Christine Ann Ferer is a New York City public servant, entrepreneur and philanthropist. She is the Founder and Chairman of Vidicom, one of the first branded content media companies with a well-known consumer brand, Citybuzz. She served Michael Bloomberg as his liaison to the families of 9/11. Christy is also a founding board member of the World Trade Center Performing Arts Center.

She is a recipient of the French Legion of Honor and the Matrix Award for Women in Communications.

Christy was formerly married to Neil David Levin, former executive director of the Port Authority of New York and New Jersey. He was killed during the September 11 attacks in New York.

Education
Ferer graduated from Ladue Horton Watkins High School in 1968.

 Premiere Degree de La Langue Francaise, University of Bordeaux
 BA (French) and BS (Journalism), University of Colorado
 MA Urban Affairs, Boston University 
 Grunsfeld Fellow, Massachusetts Institute of Technology

Vidicom
Ferer began her career as an Emmy Award-winning television correspondent and anchorperson beginning at KSDK St. Louis in 1974, and at WPIX New York 1976-1981.  She remained a contributor to morning news programs on ABC, NBC, and CBS for the next 25 years.

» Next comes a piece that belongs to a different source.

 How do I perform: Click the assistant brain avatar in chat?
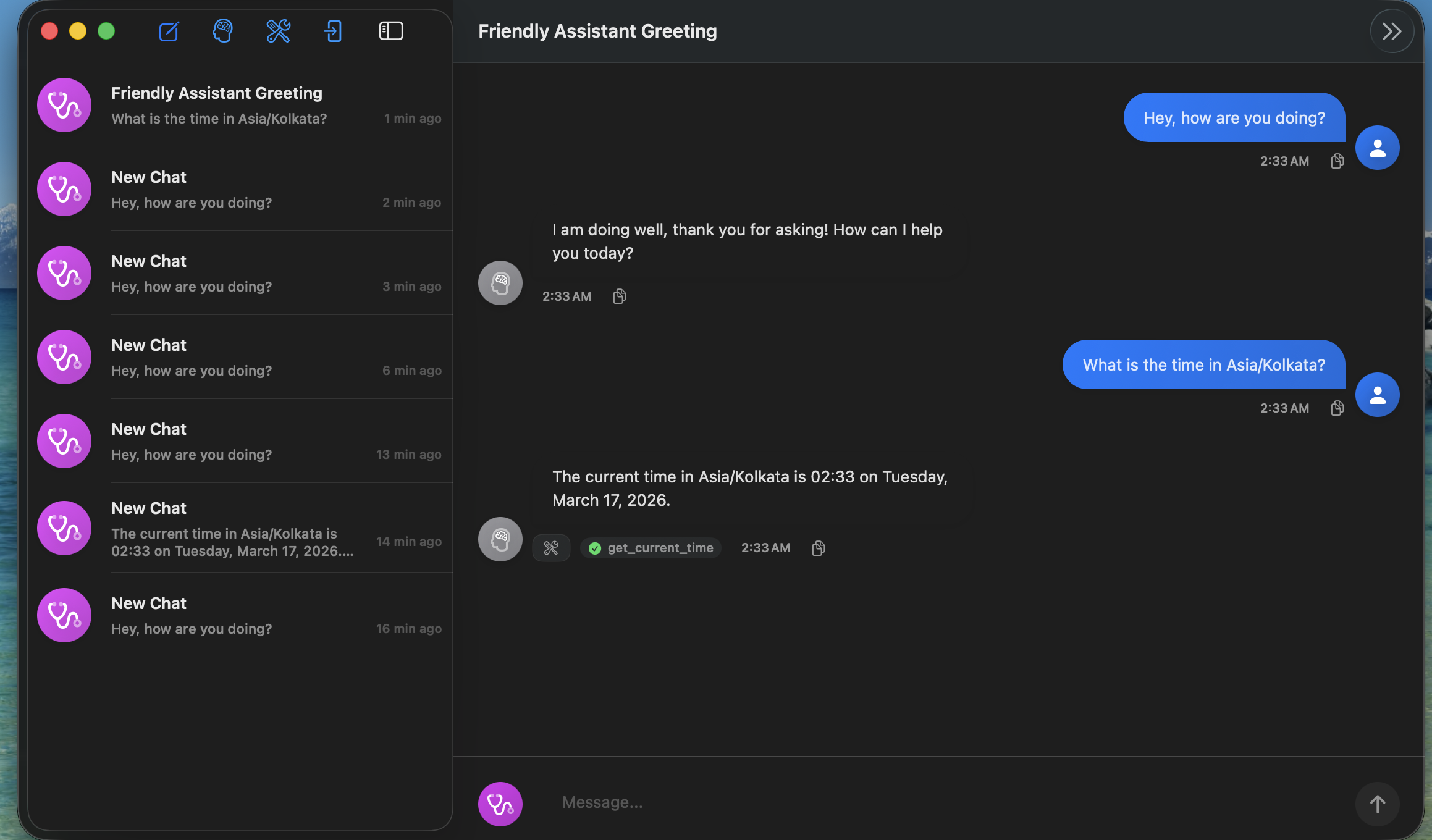[x=500, y=282]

In 1981 Ferer founded two businesses. Vidicom became the first company to videotape fashion runway shows. The stylish content became a staple of news shows and lifestyle programs. The lifestyle video news release that Vidicom created 30 years ago morphed into a branded content, native advertising, and interactive game-changing platform, called InteracTV. The digital platform linked major brands with consumers directly through the brands' own digital outlets, hosting live interactive interviews.

Citybuzz became the first in-hotel TV network, which grew to include mobile Wi-fi screens in subways, taxis, in-flight and online and traditional broadcast radio and TV, as a home for branded content. When you see "The Best of NYC" on a taxi screen or on a hotel TV, you are seeing Citybuzz content.

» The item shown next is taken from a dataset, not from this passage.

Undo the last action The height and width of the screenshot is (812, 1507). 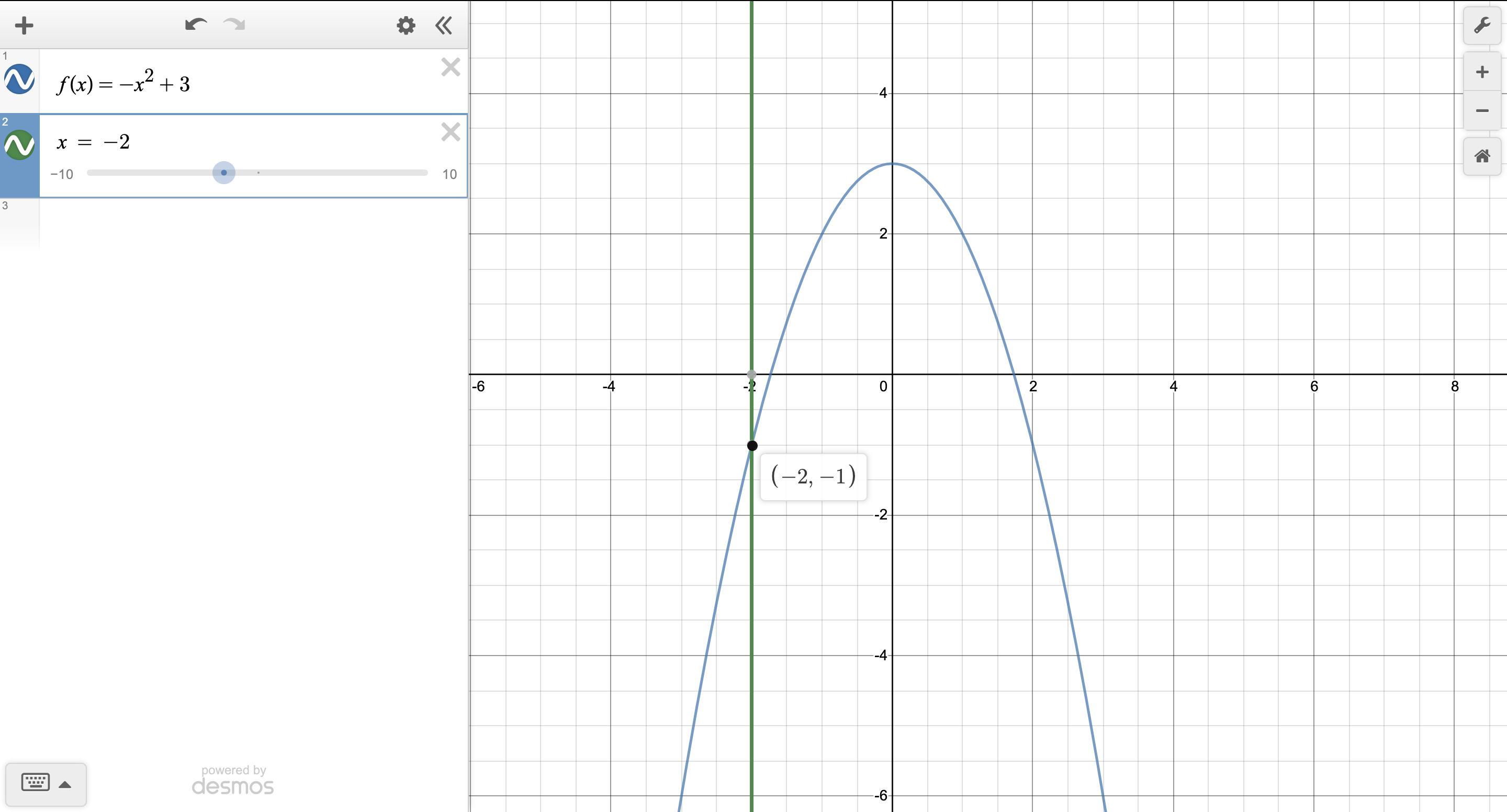pyautogui.click(x=195, y=25)
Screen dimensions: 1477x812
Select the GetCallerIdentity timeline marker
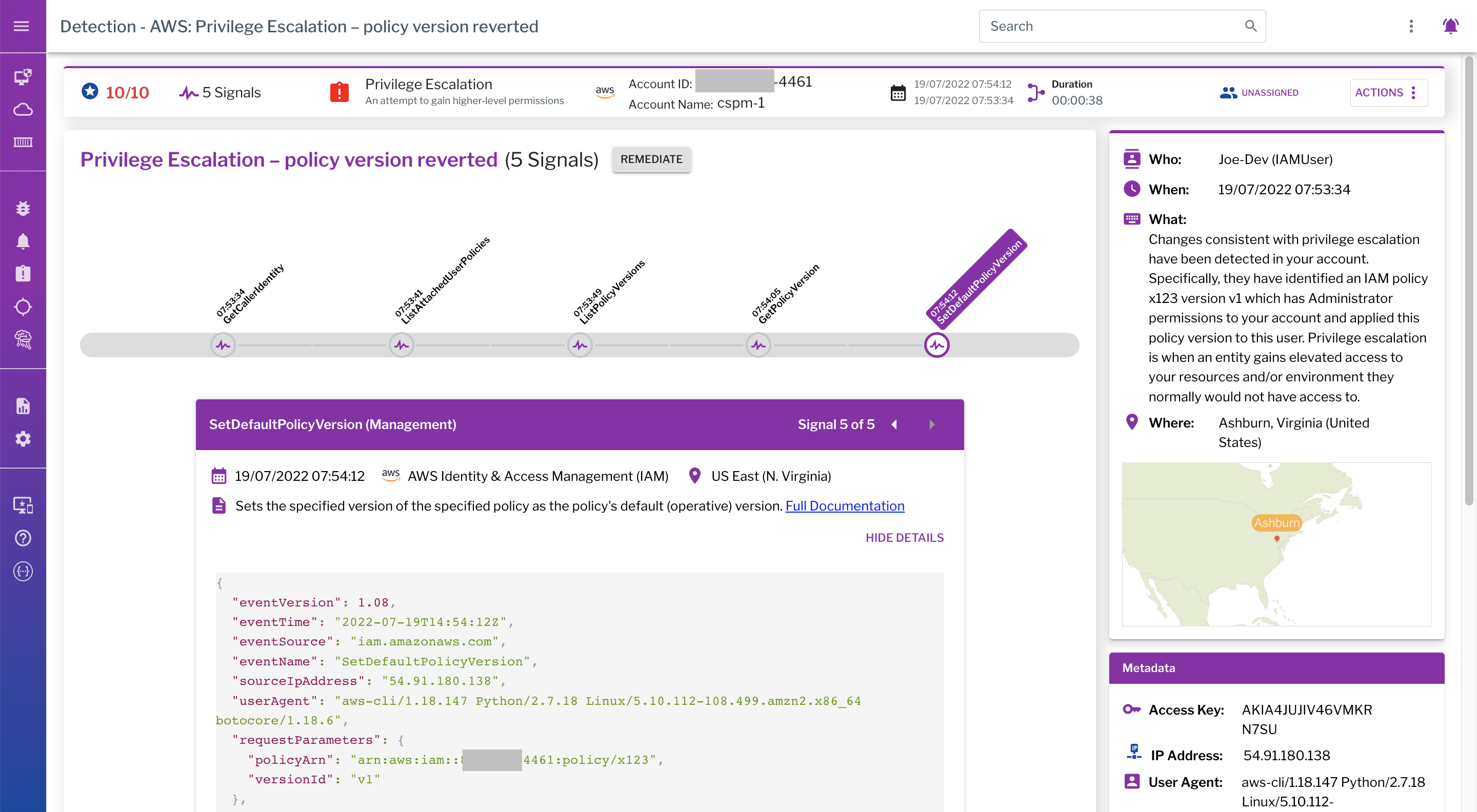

In addition, the firm creates video marketing for clients including Disney, Johnson & Johnson, AARP, LVMH, Donna Karan, Nintendo and General Motors. Vidicom's website is a video marketplace for bloggers and journalists to download branded videos.

Public service

Port Authority of New York and New Jersey, Commissioner 2004-2008

Javits Convention Center Board – 1998 to Present

World Trade Center Memorial Foundation, Development Chair

Since 2006, Ferer has worked with companies including InBev Anheuser Busch, Total, LVMH and Disney for multimillion-dollar gifts to help raise funds upwards of $450 million.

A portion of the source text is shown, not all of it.